In London for the release on September 24 of Peepli Live, a political satire about farmer suicides in India, Aamir, who has produced the film, said it has done "really well" in India, USA, Middle East and Australia.
"I am happy with the way Anusha Rizvi has made the film. This is her first film as writer and director and I think she has been able to translate the script onto the screen very well," said Aamir.
Aamir, who made his directorial debut with Taare Zameen Par in 2007 and starred in a supporting role, said that the film was not expected to do well.
"That is a new phenomena. Ten years back you would not expect a film like that to do well," he said.
When asked whether it is the social issue or any particular message that drives him to do a film, the actor-director-producer replied in the negative.
While admitting that Peepli Live has a specific message, his next film Dhobi Ghat, written and directed by his wife Kiran Rao, has no message.
"It is just about the lives of people. Dhobi Ghat is about the life of four characters in the city of Mumbai and how their lives affect each other. It is also about the city itself which is the 5th character of the film. Again there is no social issue or message in it," said Aamir.
When a script is offered to the 45-year-old actor, it is important for him to react to it instinctively to be able to say yes to the film.
"Me being attracted to a script is a very instinctive reaction. When I am reading a script, I am like an audience. The script which touches me, moves me, makes me laugh or cry, enriches me in any way or I get excited, that is the kind of film I have been doing all along," said Aamir.
"Each film is an experience because I get to learn more. The field of film-making is quite fascinating. While producing Taare Zameen Par, I had to do a lot of research about education and children with learning disabilities," he added.
The actor further said that his 1998 film Sarfarosh, in which he played an honest cop engaged in fighting border terrorism, was also a learning experience.
"I came to know so much about the police force and their problems. We constantly complain about them but we don't understand what they go through," said Aamir, adding that he got superb feed back after the film's released.

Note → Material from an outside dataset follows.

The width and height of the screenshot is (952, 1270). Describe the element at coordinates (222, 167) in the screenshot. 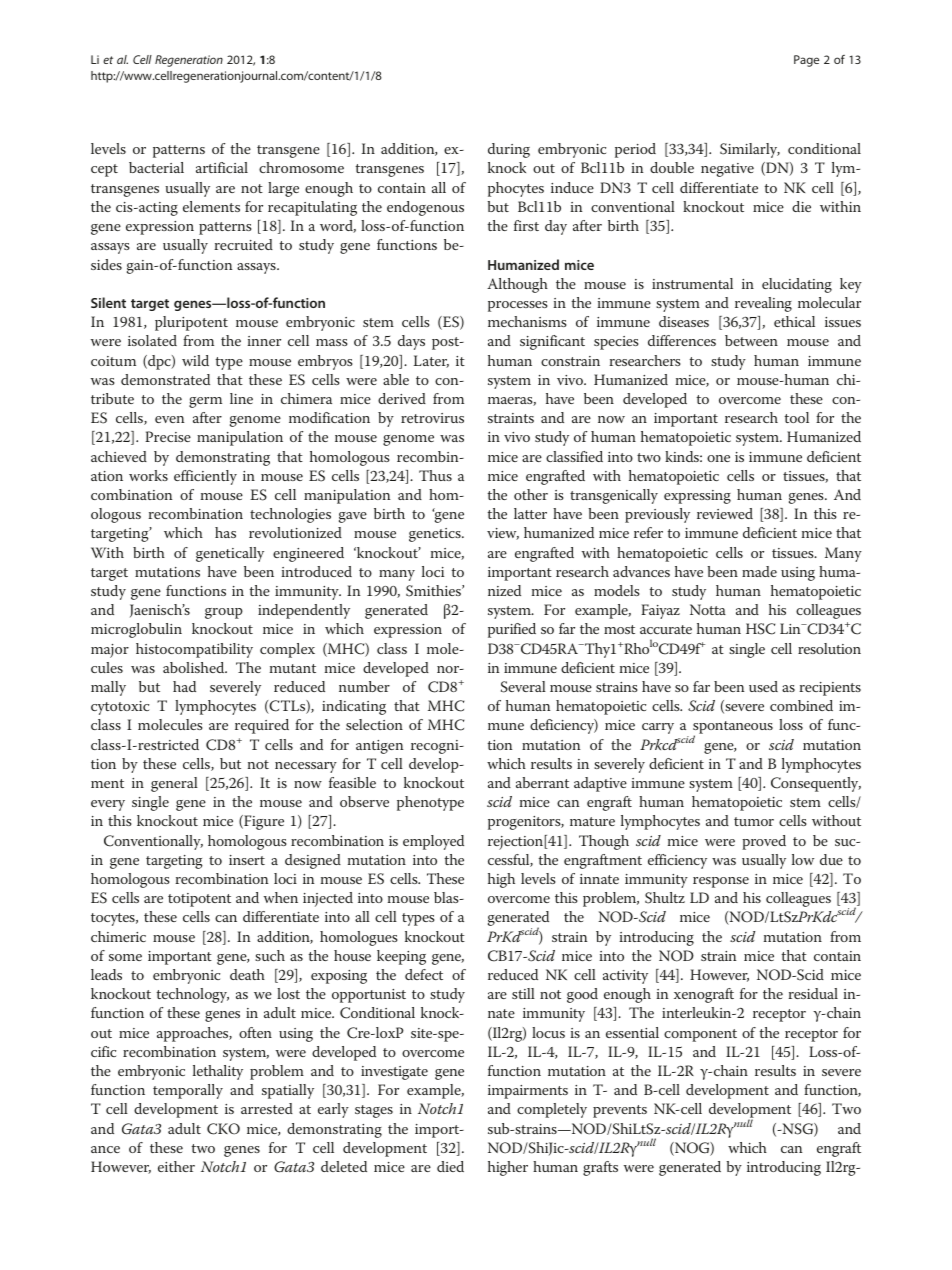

"Every cop I met told me it is such an accurate story showing exactly what happens. At least someone is showing police in the proper light," said Aamir.
Similarly, after the runaway success of Taare Zameen Par, "the way parents and teachers reacted and the way the education system reacted was tremendous. There have been a lot of policy changes after that."
"That is what I like about cinema. You touch people's lives, you make them laugh, you make them cry, you make them think, you make them feel. I find that fascinating," said Aamir.